ドナルド・トランプ米大統領が5日(現地時間)、“賭け金”を二倍にし、中国との“貿易戦争”という賭博が極端に向かっている。これに先立ちラリー・クドロー米国家経済会議委員長が「慎重な交渉」が進められているとして、事態の鎮静化を誘導したが、1000億ドル(約10.6兆円)分の製品に追加関税の検討を指示したというトランプ大統領の一言でチキンゲームの様相が明確になりつつある。
すでに互いに発効させた30億ドル分に対する高率関税は小銃射撃の水準だ。以後、互いに賦課を公言した500億~1000億ドル分に対する報復関税はミサイルといえる。譲歩と妥協に失敗すれば、互いに“ミサイル”を発射するはずだが、自尊心を賭けた争いとともに利害損得勘定が紛争の全面化を左右するものと予想される。
多くの経済専門家は経済構造としては中国が不利と見ている。まず、貿易が国民経済に占める割合のためだ。世界銀行が2016年基準で計算した国内総生産(GDP)に占める貿易の比重は、中国が37%、米国は27%だ。中国の国内総生産は米国の62%の水準だ。お互いに同じ水準で攻撃すれば、中国の被害が相対的に大きくなるほかない。
輸出・輸入額と貿易黒字がかなり非対称的なのも、中国に不利だ。昨年、中国は米国に5055億9700万ドル分を輸出し、1303億6900万ドル分を輸入して3752億2800万ドル(約40兆円)という天文学的な黒字を記録した。貿易黒字全体の65%が米国だ。中国が「THAAD報復」を加えた時、お互いに正面衝突すれば韓国の損害がより大きいという見通しが出たのと似た状況だ。

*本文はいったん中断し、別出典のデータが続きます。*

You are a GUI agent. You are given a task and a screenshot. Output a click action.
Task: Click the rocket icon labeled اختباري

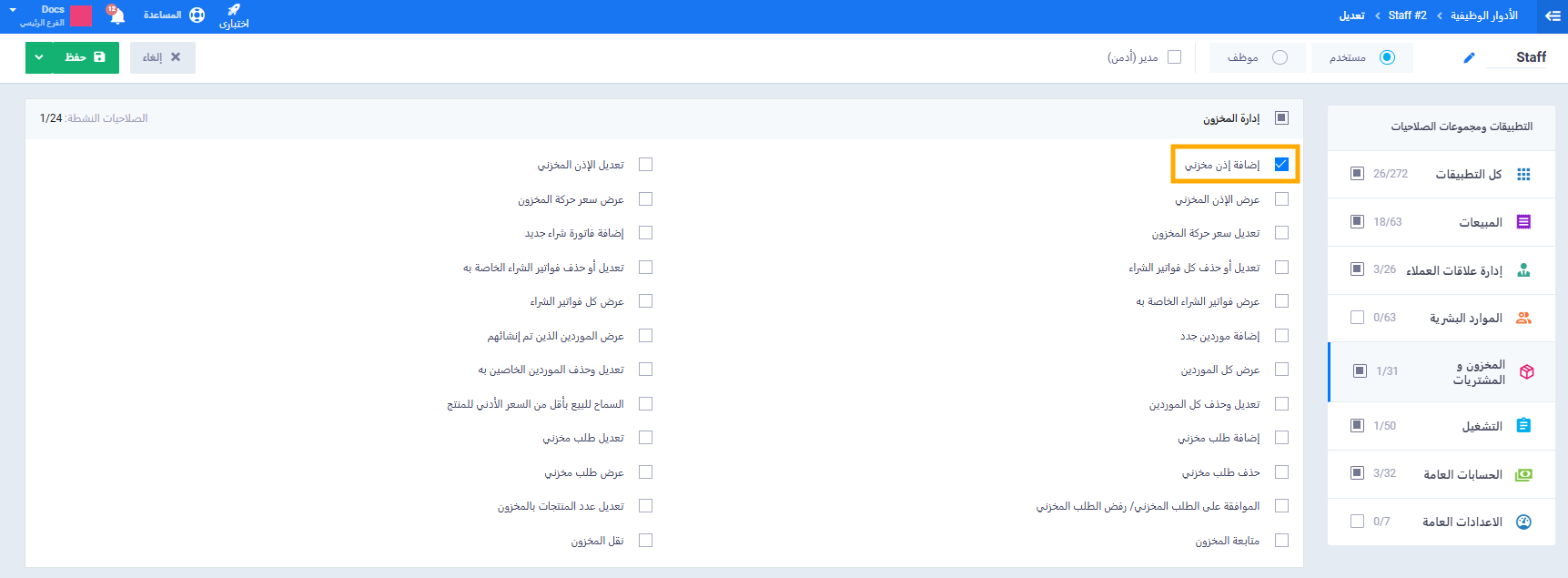click(234, 10)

このような非対称性は技術的にも中国に不利だ。トランプ大統領が公言した関税賦課対象は合わせて1500億ドル分だ。すでに米国の年間の対中輸出額より多い。中国もすでに500億ドル分に対し報復関税を警告したが、昨年の米国の対中輸出額を見れば、追加措置を取ることができる金額は800億ドルしか残っていない。米国は対中輸入額のうち約3500億ドルがまだ残っており、品目を大規模に追加できる。
しかし、中国は少なくとも表向きには退却の意思を見せていない。朱光耀・中国財務部副部長は4日、記者会見で「新中国建国(1949年)以来、中国は外圧に屈したことがない」とし、「誰かが戦うことを望むなら我々もそうする」と述べた。

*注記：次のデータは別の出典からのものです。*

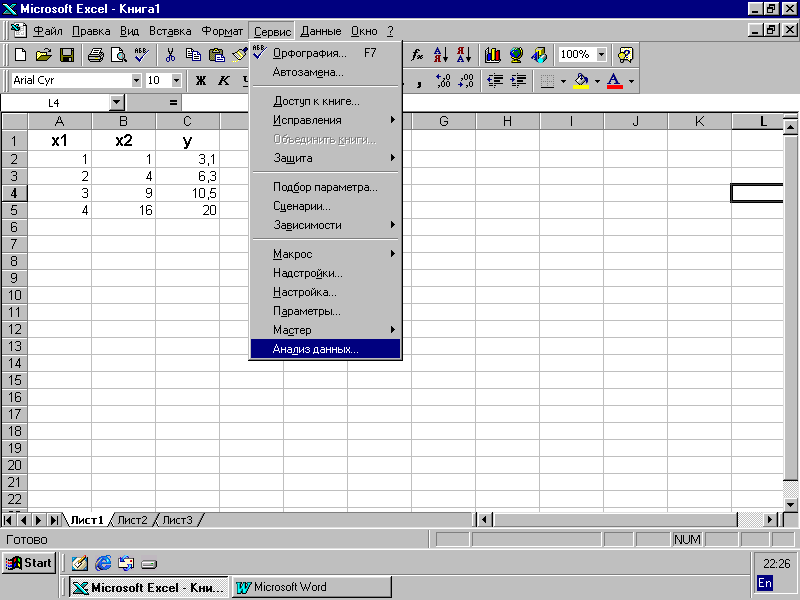Toggle bold formatting Ж button

200,80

中国が信じるものは政治的テコだ。中国が報復関税を課すという米国産輸入品は大豆、豚肉・自動車などトランプ大統領の支持基盤である「ファーム・ベルト」や「ラスト・ベルト」の主力商品だ。11月の中間選挙を控えた彼の弱点を狙うわけだ。
「執行力」でも中国が有利に見える。米国の産業界が反発して、共和党議員たちもトランプ大統領が無謀だと批判している。安い中国製品に慣れた消費者たちの不満も無視できない。一方、先月政権2期目をスタートした中国の習近平国家主席は、有権者の顔色をうかがったり、野党や利益団体を説得する必要がない。さらに、中国の民族主義が断固たる対応を要求する。人民日報は「どうせ刀を抜くならば強く反撃して米国に苦痛を与えなければならない」と注文した。ブルームバーグは最大の石油輸入国である中国が今後、米国産石油をターゲットにするだろうと見通した。中国は2017年に米国産石油輸入量を二倍に増やした。米国の報復が中国の経済成長率に及ぼす影響は0.1%にすぎないという推算もある。

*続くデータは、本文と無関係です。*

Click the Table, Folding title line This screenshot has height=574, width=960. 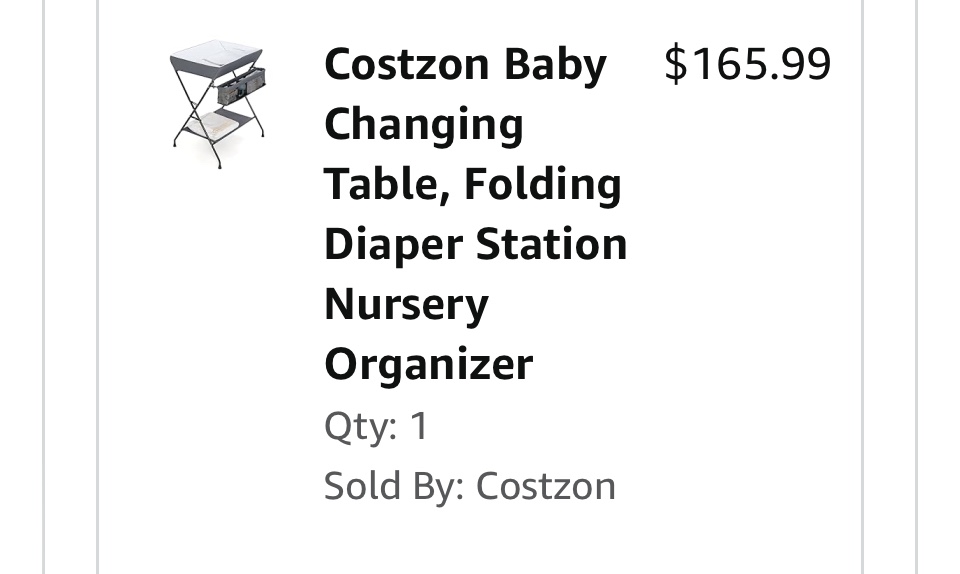click(x=473, y=184)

米国の場合、対中圧力に幅広い同盟を利用することができる。しかし、中国は無分別な保護主義の被害者としてふるまうことができ、世界的な世論戦も中国に不利とはいえない。中国が米国財務省債券1兆2000億ドル分の大量売却に乗り出しかねないという見方もある。そうなれば債券金利が上がり、米国政府の資金調達が難しくなる。
総合的に見ると、両国いずれも損害を受けながら世界経済に迷惑をかけるが、中国の出血の方がさらに大きいと見られる。しかし、中国の経済力と影響力が成長した状況なので、米国の損害も少なくないと予想される。北京の市場分析会社ガブカル・ドラゴノミクスのアーサー・クローバー理事は「ワシントンは関税が中国に及ぼす影響を過大評価しているようだ」とニューヨークタイムズに話した。